Gezondheid

Methode om risico van
vaatafsluiting te meten

Door A. M. Alblas
Vernauwingen van de bloedvaten (atherosclerose) worden vaak veroorzaakt door kalkvorming aan de binnenkant van een bloedvat. Vernauwingen met een hoog vetgehalte (lipiden) zijn echter veel gevaarlijker omdat deze kunnen scheuren. Het bloedvat slibt daardoor veel sneller dicht.

Dr. Carolien Bouma, medisch biologe, promoveerde onlangs aan de Universiteit Utrecht op een door haar ontwikkelde catheter, waarmee vernauwingen met een hoog risico voor afsluiting met grote nauwkeurigheid kunnen worden onderscheiden van vernauwingen met een laag risico.

Hart- en vaatziekten, met name aderverkalking (atherosclerose), zijn de belangrijkste doodsoorzaak in de moderne westerse wereld. „Wanneer bloedvaten langzaam dichtslibben, zie je dat het lichaam zich aanpast. Bloedvaatjes in de omgeving van de vernauwing nemen dan de bloedtoevoer naar de organen over. Acute problemen ontstaan er wanneer een bloedvat heel snel dichtslibt. Dat komt waarschijnlijk doordat een vernauwing scheurt, waardoor de bloedstolling op de plaats van de vernauwing extra wordt bevorderd. Bij de vaten die het hart van bloed voorzien, nemen bij een afsluiting andere vaten de bloedvoorziening niet over. Als gevolg daarvan krijgt een deel van de hartspier geen bloed en sterft af”, zegt mevrouw Bouma.

Dottertechniek
Om een dergelijk acuut probleem te verhelpen, zijn verschillende technieken ontwikkeld om sterk vernauwde bloedvaten te heropenen, zoals dotteren, het plaatsen van een stent of een behandeling met antistollingsmiddelen die de vernauwing moeten opheffen. Intussen is uit onderzoek gebleken dat de samenstelling van de vernauwing, waarvan de kern bestaat uit een bepaalde hoeveelheid kalk of vet, van essentieel belang is. Niet alleen voor de resultaten van de behandeling op lange termijn maar ook voor het risico dat de afsluiting vormt. Een vernauwing waarvan de kern bestaat uit meer kalk dan vet, is minder gevaarlijk dan een prop waarvan de kern meer vet dan kalk bevat.

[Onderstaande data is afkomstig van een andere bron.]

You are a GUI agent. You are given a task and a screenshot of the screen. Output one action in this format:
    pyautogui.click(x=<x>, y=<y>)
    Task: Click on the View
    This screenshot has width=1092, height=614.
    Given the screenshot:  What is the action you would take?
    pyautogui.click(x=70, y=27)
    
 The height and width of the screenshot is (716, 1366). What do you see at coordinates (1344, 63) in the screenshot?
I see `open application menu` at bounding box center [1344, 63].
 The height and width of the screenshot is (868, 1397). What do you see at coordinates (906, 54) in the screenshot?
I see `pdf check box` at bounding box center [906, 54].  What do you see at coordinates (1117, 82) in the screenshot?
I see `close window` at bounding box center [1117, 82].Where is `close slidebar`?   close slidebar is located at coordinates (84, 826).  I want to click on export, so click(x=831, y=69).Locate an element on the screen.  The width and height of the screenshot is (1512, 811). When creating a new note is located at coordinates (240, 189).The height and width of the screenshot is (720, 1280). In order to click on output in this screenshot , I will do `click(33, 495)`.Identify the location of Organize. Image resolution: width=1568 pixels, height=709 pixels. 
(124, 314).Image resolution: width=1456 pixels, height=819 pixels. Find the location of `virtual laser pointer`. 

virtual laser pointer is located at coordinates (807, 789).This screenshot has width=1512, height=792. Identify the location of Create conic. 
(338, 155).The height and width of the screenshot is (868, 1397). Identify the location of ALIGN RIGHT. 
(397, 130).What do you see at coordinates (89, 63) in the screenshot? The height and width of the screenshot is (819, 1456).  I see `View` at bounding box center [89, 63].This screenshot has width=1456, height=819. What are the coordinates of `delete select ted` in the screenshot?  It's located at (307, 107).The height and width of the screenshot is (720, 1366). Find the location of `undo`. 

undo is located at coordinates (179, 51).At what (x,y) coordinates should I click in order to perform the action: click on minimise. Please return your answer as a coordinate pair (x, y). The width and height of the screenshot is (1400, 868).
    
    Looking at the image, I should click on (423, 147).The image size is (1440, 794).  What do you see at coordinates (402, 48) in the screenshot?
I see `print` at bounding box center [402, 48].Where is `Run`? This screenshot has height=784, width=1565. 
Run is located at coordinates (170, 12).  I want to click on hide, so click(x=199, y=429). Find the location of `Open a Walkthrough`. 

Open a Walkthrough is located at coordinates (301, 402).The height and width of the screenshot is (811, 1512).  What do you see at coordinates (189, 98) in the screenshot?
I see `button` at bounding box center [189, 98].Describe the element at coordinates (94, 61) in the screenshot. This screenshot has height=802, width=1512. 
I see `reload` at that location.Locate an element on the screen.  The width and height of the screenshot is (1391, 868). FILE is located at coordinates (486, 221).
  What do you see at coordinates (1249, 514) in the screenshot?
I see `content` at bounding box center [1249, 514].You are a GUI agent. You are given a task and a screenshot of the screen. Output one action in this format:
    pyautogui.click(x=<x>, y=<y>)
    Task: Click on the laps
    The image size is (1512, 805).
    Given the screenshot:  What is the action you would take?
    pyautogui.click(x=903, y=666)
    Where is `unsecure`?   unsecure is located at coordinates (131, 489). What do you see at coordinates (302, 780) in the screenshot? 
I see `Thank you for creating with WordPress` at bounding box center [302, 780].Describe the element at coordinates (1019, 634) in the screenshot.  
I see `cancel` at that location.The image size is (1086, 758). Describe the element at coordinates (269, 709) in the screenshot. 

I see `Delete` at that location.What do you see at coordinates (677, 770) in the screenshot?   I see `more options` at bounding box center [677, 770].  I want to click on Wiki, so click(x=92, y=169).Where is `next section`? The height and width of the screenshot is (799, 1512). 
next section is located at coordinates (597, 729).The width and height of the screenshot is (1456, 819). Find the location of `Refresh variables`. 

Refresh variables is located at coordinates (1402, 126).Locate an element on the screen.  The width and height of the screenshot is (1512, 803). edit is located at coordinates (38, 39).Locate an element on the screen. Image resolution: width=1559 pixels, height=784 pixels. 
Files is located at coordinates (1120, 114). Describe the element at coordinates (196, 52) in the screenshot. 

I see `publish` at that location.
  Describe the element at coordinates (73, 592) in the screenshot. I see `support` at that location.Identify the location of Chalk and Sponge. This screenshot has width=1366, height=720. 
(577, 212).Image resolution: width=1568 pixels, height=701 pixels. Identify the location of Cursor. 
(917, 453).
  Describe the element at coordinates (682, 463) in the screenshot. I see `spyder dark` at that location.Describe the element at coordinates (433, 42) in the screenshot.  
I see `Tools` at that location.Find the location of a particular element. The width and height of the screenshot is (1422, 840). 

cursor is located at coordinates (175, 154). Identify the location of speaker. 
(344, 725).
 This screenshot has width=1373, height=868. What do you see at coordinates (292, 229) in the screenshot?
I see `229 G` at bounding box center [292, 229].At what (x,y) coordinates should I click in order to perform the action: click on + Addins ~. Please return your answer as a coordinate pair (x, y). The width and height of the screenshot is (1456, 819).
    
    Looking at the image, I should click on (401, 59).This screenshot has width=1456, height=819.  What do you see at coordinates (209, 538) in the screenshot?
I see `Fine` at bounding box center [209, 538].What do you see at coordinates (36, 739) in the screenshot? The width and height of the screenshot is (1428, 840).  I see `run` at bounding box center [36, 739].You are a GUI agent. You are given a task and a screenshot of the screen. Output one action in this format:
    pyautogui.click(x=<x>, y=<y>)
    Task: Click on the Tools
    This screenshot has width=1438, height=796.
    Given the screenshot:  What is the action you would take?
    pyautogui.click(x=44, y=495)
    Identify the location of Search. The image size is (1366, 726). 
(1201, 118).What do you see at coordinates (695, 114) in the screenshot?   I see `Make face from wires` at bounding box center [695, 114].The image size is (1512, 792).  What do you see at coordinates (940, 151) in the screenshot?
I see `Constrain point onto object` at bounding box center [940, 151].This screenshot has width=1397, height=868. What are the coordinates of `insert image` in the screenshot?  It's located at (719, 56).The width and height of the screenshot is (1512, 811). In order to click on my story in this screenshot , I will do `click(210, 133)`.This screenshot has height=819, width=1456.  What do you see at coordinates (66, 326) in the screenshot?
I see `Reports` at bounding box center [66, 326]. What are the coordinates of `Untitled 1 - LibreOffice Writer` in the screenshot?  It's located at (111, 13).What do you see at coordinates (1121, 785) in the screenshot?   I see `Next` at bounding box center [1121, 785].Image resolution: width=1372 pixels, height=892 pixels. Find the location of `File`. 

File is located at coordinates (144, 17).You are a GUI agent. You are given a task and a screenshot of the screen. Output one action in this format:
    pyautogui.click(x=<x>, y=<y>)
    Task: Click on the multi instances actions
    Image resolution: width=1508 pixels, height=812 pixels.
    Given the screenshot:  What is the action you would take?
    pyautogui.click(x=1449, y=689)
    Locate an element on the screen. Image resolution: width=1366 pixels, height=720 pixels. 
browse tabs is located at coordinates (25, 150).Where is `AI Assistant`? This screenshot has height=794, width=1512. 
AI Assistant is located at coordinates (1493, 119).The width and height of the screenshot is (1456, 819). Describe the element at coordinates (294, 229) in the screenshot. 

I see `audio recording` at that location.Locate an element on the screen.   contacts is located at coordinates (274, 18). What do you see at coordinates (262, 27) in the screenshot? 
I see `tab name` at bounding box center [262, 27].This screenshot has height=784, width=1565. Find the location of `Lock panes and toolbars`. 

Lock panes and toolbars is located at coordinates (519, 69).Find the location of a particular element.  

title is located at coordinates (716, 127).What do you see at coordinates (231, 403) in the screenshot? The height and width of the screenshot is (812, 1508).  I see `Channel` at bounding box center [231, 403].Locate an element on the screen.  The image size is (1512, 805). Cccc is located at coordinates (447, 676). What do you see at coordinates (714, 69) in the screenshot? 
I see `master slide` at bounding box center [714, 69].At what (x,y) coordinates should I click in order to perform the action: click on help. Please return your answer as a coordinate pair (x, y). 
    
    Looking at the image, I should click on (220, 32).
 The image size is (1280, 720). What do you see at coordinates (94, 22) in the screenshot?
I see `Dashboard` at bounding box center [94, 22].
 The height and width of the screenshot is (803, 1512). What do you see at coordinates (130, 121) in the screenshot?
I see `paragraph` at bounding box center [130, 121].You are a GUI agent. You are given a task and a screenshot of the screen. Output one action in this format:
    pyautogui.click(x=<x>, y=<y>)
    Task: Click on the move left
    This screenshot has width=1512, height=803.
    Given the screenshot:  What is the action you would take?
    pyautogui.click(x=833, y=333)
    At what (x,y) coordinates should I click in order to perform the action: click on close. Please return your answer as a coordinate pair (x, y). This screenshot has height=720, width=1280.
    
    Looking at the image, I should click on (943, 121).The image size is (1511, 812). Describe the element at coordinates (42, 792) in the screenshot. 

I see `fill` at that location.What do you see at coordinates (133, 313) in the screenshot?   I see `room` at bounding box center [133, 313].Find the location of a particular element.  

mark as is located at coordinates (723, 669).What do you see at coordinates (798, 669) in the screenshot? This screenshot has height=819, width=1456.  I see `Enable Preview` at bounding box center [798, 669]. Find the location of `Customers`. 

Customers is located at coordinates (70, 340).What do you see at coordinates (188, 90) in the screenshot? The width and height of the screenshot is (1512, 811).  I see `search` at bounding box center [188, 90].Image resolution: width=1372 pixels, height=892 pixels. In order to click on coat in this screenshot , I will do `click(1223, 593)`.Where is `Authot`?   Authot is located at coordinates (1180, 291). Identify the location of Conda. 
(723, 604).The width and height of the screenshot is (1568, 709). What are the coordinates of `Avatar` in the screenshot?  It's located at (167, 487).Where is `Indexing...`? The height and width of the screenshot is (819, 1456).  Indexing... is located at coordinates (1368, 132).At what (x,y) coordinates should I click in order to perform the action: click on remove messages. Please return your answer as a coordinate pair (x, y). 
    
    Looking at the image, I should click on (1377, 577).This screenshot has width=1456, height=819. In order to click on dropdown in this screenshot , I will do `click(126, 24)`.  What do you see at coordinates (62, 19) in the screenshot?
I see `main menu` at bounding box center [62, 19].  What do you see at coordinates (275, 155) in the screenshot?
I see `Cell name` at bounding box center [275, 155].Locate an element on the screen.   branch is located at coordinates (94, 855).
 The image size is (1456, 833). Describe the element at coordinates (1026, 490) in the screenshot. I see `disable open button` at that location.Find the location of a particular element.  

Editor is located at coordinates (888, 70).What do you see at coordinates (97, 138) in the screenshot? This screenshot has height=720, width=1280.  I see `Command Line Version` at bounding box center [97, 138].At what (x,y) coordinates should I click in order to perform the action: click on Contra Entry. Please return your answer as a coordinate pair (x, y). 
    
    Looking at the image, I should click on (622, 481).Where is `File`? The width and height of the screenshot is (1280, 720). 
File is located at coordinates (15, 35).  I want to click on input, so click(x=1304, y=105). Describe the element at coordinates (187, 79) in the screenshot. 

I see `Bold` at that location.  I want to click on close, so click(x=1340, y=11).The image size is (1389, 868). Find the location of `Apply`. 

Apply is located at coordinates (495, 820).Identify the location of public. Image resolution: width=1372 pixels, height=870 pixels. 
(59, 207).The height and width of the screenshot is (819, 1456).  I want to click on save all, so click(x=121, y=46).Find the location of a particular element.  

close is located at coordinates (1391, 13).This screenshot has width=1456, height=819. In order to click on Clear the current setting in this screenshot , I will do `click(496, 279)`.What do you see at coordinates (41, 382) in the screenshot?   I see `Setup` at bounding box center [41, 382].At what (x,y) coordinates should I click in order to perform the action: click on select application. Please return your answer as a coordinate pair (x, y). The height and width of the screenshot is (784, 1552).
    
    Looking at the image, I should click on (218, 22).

Vorig jaar ontwikkelde dr. Maurits Konings, musicus en radiodiagnost, een catheter waarmee hij de omvang van de afsluiting van een bloedvat kon vaststellen. Hij gebruikte daarvoor ultrageluidsgolven, waarmee hij de omvang van een vernauwing in beeld kon brengen. Hij promoveerde op deze vinding eveneens aan de Universiteit Utrecht.

Kleine stroompjes
Carolien Bouma borduurde op dat principe voort. Zij wilde echter niet alleen de omvang van de afsluiting in beeld brengen, maar ook de samenstelling analyseren van de prop die de afsluiting veroorzaakt. Daarvoor ontwikkelde ze een catheter die kleine elektrische stroompjes afgeeft. Op de plek van de vernauwing kan daarmee heel secuur de weerstand (impedantie) worden gemeten. Zij ontdekte dat zowel kalk als vet een hoge weerstand geeft. Het lukte haar om met de Differentiële Impedantie Catheter (Delicat) nauwkeurig het vetgehalte van een bloedprop te onderscheiden en daarmee een risicofactor aan te geven.

„Om de omvang van de afsluiting en het onderscheid tussen het kalk- en vetgehalte van de bloedprop nog nauwkeuriger te kunnen vaststellen zou een vervolgonderzoek gedaan moeten worden met een combinatie van ultrageluidsgolven en impedantiemeting”, zegt dr. Bouma.